10 Relationship to the ML Pipeline

For fuller context see:

ML Pipeline Explainer — end-to-end walkthrough of the Random Forest, SHAP computation, and PC scores for a non-technical audience.
ML Pipeline Review — critical review of SHAP feature importance, RCA data coverage, and the SHAP ↔︎ trade correlation.

10.1 Data lineage

NZIPL Python ML pipeline
  features: product-level RCA + 6 macro indicators
  target:   RCA > 1 per product (binary)
  train RF → SHAP per (country, year, feature)         ← signed contributions
        └─► raw_signed/                                (regen_shap.py)

target_profile_prep.py
  reconstruct RCA>1 "competitive" class per country-year (CICE trade)
  ├─ winners' recipe: mean signed SHAP over RCA>1 → target_weight  (need, §2)
  └─ country's recent signed SHAP ÷ target_weight  → achieved      (achievement, §3)
        └─► analysis/ml/shap_gap_by_country_cluster.csv
              ← the frontier (need) + green fill (achievement) of the radar

Note on country specificity.
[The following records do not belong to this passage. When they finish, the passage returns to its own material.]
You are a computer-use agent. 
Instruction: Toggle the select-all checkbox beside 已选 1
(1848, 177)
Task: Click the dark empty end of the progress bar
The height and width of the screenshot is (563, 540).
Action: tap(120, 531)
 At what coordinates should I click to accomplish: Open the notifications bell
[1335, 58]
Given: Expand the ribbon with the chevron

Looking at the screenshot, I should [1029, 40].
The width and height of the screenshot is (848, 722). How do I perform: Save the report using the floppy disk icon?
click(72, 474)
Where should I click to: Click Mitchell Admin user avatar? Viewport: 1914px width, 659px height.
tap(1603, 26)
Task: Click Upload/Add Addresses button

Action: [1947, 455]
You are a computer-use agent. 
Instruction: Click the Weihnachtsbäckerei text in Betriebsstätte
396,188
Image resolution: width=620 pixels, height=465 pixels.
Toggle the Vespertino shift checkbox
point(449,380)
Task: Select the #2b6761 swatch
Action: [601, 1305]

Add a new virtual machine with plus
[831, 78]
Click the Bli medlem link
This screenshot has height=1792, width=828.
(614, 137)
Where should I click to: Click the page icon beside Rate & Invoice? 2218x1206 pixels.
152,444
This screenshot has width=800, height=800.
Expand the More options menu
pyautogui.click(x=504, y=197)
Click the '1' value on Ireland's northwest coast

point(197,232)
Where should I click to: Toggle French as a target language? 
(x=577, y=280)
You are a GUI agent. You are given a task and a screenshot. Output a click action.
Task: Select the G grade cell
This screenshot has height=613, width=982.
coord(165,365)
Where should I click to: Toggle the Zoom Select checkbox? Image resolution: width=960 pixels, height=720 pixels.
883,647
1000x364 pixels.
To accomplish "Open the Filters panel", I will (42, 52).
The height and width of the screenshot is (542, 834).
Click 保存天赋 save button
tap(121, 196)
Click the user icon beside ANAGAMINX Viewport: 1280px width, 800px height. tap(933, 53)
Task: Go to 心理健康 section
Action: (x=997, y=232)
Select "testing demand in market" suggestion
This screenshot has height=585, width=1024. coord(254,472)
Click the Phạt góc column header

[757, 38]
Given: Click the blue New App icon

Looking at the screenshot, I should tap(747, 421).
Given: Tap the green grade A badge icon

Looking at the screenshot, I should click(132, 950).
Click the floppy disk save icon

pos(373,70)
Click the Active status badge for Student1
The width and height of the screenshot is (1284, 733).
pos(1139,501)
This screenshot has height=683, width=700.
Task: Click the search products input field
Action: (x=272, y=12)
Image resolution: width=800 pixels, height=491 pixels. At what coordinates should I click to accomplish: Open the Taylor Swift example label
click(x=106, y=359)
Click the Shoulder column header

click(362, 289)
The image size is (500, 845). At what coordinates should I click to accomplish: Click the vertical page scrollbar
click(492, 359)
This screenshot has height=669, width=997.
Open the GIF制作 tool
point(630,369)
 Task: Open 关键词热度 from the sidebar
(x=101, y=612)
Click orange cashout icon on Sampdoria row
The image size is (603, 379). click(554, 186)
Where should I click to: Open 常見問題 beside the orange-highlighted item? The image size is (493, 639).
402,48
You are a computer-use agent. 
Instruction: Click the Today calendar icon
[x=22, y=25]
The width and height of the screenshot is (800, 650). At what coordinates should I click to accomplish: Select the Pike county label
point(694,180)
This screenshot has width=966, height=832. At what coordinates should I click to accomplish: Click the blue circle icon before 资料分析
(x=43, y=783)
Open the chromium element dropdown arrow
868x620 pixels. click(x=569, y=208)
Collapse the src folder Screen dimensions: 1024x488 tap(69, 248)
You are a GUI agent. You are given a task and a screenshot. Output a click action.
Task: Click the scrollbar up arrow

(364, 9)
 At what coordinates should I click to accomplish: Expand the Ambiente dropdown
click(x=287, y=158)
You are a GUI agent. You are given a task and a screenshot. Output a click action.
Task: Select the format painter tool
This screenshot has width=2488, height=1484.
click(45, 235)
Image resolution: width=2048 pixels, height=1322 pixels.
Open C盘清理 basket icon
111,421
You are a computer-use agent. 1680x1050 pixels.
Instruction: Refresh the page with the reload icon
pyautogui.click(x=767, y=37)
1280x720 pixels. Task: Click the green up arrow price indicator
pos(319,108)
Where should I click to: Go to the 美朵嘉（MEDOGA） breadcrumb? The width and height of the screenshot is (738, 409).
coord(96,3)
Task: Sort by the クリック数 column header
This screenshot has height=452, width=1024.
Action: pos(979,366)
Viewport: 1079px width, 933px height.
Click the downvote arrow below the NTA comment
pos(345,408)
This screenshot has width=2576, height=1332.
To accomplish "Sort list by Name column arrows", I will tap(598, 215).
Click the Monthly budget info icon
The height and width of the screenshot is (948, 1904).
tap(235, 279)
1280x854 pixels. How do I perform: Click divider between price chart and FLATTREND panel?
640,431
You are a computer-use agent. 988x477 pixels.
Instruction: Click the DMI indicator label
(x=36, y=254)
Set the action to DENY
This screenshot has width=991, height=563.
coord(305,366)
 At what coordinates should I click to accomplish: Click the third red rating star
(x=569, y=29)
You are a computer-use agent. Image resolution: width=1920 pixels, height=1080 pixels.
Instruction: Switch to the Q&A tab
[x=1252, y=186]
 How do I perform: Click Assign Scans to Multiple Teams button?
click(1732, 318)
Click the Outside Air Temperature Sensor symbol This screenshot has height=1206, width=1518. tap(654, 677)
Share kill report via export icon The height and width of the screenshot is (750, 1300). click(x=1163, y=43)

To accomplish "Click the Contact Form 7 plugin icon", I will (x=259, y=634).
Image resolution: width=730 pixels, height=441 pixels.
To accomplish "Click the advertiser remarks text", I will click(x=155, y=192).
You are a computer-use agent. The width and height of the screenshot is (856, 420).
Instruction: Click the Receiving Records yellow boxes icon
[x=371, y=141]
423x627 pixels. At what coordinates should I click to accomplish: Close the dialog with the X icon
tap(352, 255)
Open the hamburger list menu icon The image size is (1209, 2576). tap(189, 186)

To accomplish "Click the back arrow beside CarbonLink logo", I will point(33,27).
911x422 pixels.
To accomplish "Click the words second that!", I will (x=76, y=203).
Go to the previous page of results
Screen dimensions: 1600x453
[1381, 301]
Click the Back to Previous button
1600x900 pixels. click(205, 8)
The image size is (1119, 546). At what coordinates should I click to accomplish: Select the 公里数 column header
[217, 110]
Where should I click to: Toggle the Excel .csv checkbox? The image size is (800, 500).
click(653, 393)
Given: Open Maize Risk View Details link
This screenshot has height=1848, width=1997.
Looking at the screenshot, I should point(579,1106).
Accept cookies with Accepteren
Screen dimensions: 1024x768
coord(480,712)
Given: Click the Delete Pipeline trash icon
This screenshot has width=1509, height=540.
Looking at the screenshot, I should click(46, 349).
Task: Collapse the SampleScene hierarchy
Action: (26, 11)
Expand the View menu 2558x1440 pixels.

The need (target_weight) is a shared frontier — identical for India and Germany on a given tech, by design. All country-specific signal is in achieved, whose numerator is the country’s own competitive-class signed SHAP — so the green fill already differs across countries without any separate per-country SHAP export. See target_profile.qmd for the full construction and ml_replication.qmd for the audit that motivated it.